AmIPeriOrAreYouJustAnnoying · 07/06/2021 23:22

Oh ffs don't worry about it OP. Some people just really need to get a grip!

spaceghetto · 07/06/2021 23:24

I hate small talk. I used to get out of it by developing a cough that required fresh air. Can't do that anymore.

BluebellsGreenbells · 07/06/2021 23:27

I dislike the shy comments as well.

You don’t call kids ugly or stupid to a parents face so why would you feel the need to say shy? Hardly a compliment.

spaceghetto · 07/06/2021 23:27

My real hate of baby groups is if, for example, my ds cries someone will pipe up "if you think this age is hard, wait until they're x years." Firstly, I didnt say it's hard and secondly, I have 2 children and know what they're like at x years.

Cam2020 · 07/06/2021 23:32

Because they're knobheads.

Young children often get shy around new adults, it's perfectly normal and not an insult! 🙄

UhtredRagnarson · 07/06/2021 23:38

Sounds like a whole big fuss over nothing.
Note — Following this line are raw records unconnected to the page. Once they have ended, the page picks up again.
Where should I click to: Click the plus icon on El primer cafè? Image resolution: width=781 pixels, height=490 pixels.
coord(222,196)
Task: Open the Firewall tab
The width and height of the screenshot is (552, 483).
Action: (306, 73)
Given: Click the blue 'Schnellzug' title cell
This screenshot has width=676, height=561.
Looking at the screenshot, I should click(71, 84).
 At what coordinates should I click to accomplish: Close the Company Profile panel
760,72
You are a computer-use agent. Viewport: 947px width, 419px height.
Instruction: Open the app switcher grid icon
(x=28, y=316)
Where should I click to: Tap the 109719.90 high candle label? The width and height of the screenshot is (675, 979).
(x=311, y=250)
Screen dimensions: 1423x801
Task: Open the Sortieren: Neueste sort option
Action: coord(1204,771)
I’m not sure why you’d get so bothered by it. Not everyone you meet will be lovely. So what? Don’t take it personally. It won’t be about you.
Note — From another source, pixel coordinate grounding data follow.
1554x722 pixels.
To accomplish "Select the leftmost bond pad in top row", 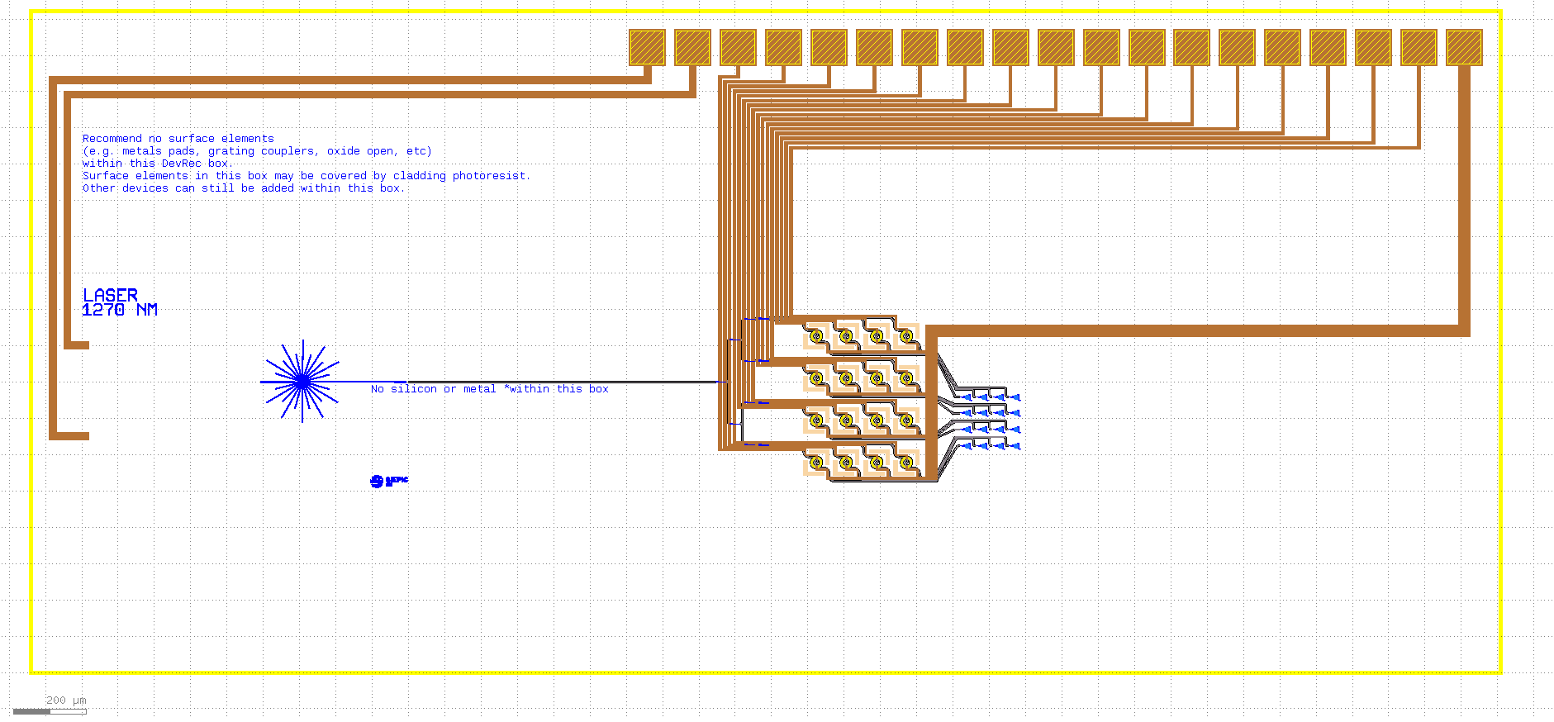I will (x=647, y=48).
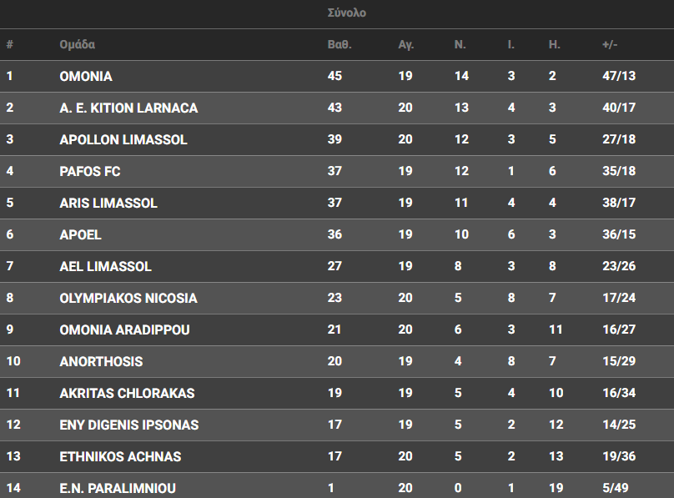Select the Σύνολο tab at top
The width and height of the screenshot is (674, 498).
click(347, 13)
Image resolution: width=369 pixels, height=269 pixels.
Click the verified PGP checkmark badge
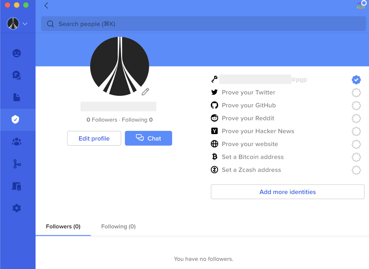(356, 80)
ZingDramaQueenOfSheeba · 07/06/2021 23:41

The way I see it calling her kid shy (yikes) put her on the defensive "gotta prove myself" warpath and it went downhill from there.
I can see how you meant nothing by it and also why she got defensive.
it's unfortunate

if you at all care about mending fences you could be the bigger person and next time just say "I think we got off on the wrong foot and I'm sorry if I offended you by calling him shy, I didn't mean anything by it."

see how she reacts to that. if she apologies in anyway that's great. if she continues to be an arse that's on her.

ForgedInFire · 07/06/2021 23:48

I didn't know calling a child shy was so offensive either. She sounds prickly OP I would avoid talking to her in future, I would be too worried about sticking my foot in it again!

diddlediddledump · 07/06/2021 23:48

We're talking about 2yo's here aren't we? Of course they get shy around people they don't know or simply don't like, they are unpredictable (most 2 yo's I've known). My DS acts awkward when he sees new people sometimes and I say oh his a bit shy because his tired blah blah blah. Is awkward, weird or even scared a better word to use?

Yellowcrockpot · 07/06/2021 23:48

MN is weird.
Op, what you said was absolutely fine, and you meant no offence.
...the child was acting shy, and you said it to be nice and eliminate an awkward situation.

YANBU and this isn't your problem!!!

RLOU30 · 07/06/2021 23:49

Sounds ott but to be honest I never say to my 2yo “are you shy” etc snd wouldn’t like someone to say it to him either. Don’t know why it’s just not something I want to make a big deal over or put attention on to him.

Anyway hope your dd continues to thrive in her swimming, my ds likes swimming too!

miltonj · 07/06/2021 23:52

She sounds weird. But I don't think it's because she's a mum. Some people are just odd.

BluebellsGreenbells · 07/06/2021 23:56

I think most people would react badly to negative attention on their child!

Hawkins001 · 08/06/2021 00:00

That's the thing, sometimes it's like a mine field, you just never know sometimes what reaction you will.get.

BraveBraveMouse · 08/06/2021 00:07

It's really not okay to call stranger's kids shy... what if she had replied, no - she doesn't like the look of you?

BluebellsGreenbells · 08/06/2021 00:07

Which is why you don’t comment

DrWankincense · 08/06/2021 00:12

The lesson is never to say anything which could in any way be construed as positive or negative inany way to any one.
Ffs.

Whatthefucculant · 08/06/2021 00:15

She sounds like hard work, give her a wide berth. Next week nod & smile & then put your ear buds in & ignore her

Summerfun54321 · 08/06/2021 00:25

Pretty normal to defend your child against unwanted comments from a stranger. For children who struggle with anxiety in new situations, being labelled as “shy” is really unhelpful.